SUPPLIED DATA below:

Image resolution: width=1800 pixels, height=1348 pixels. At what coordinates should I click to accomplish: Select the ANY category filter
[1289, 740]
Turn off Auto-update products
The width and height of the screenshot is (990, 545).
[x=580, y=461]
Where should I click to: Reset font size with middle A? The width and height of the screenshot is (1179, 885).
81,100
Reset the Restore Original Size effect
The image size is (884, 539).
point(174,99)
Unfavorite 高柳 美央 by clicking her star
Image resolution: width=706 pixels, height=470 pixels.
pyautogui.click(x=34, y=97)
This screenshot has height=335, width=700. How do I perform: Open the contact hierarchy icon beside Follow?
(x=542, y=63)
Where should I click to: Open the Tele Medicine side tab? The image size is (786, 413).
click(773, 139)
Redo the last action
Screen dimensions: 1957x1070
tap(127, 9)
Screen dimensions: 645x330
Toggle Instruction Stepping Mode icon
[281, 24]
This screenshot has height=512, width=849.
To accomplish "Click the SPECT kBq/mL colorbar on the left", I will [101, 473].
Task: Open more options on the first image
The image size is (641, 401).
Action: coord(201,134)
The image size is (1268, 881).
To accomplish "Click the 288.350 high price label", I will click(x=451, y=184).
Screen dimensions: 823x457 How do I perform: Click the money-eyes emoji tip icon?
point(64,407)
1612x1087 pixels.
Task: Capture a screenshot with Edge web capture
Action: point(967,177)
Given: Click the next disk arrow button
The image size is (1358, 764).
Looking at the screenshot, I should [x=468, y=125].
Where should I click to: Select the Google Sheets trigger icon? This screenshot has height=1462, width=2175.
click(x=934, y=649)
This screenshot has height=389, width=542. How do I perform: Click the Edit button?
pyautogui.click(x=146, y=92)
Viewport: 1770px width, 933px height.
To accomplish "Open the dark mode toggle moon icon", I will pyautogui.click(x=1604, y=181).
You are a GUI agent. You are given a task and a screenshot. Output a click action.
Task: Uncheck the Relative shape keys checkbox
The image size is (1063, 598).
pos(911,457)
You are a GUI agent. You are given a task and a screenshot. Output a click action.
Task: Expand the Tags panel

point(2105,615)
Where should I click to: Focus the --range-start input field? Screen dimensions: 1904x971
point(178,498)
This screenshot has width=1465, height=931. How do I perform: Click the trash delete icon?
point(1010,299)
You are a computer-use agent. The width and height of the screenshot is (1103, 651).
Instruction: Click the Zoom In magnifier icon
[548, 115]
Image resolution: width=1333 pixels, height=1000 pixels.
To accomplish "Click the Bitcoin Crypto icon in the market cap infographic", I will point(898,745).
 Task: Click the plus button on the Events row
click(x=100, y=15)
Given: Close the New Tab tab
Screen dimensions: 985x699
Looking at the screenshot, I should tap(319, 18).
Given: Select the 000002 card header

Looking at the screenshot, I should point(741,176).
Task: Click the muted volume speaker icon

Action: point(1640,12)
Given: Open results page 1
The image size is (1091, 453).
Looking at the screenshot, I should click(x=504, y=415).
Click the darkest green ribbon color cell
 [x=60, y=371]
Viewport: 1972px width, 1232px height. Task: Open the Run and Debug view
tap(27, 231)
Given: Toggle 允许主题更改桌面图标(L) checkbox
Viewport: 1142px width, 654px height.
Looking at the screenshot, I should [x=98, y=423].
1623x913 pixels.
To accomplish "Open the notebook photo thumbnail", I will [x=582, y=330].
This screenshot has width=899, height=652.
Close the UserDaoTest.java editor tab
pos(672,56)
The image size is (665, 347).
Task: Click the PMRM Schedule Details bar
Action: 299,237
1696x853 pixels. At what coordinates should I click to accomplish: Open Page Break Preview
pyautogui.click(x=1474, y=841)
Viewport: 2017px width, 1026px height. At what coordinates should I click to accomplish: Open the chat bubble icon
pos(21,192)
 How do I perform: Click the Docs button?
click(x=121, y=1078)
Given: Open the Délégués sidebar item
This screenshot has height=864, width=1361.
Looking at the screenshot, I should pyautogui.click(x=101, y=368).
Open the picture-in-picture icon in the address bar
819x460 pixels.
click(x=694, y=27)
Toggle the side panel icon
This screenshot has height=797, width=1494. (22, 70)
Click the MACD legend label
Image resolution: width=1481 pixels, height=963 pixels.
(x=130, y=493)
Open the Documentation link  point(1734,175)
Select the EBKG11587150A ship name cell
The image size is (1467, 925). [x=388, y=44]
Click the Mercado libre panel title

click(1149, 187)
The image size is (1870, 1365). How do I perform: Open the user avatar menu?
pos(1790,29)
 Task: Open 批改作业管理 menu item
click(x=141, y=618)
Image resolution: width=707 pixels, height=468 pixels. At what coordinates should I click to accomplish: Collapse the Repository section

End of SUPPLIED DATA.

Scan the lines above for "Task: Uncheck the" and for "Given: Open results page 1". Repeat exactly the line holding each of them and every line in between.

Task: Uncheck the Relative shape keys checkbox
The image size is (1063, 598).
pos(911,457)
You are a GUI agent. You are given a task and a screenshot. Output a click action.
Task: Expand the Tags panel

point(2105,615)
Where should I click to: Focus the --range-start input field? Screen dimensions: 1904x971
point(178,498)
This screenshot has width=1465, height=931. How do I perform: Click the trash delete icon?
point(1010,299)
You are a computer-use agent. The width and height of the screenshot is (1103, 651).
Instruction: Click the Zoom In magnifier icon
[548, 115]
Image resolution: width=1333 pixels, height=1000 pixels.
To accomplish "Click the Bitcoin Crypto icon in the market cap infographic", I will point(898,745).
 Task: Click the plus button on the Events row
click(x=100, y=15)
Given: Close the New Tab tab
Screen dimensions: 985x699
Looking at the screenshot, I should tap(319, 18).
Given: Select the 000002 card header

Looking at the screenshot, I should point(741,176).
Task: Click the muted volume speaker icon

Action: point(1640,12)
Given: Open results page 1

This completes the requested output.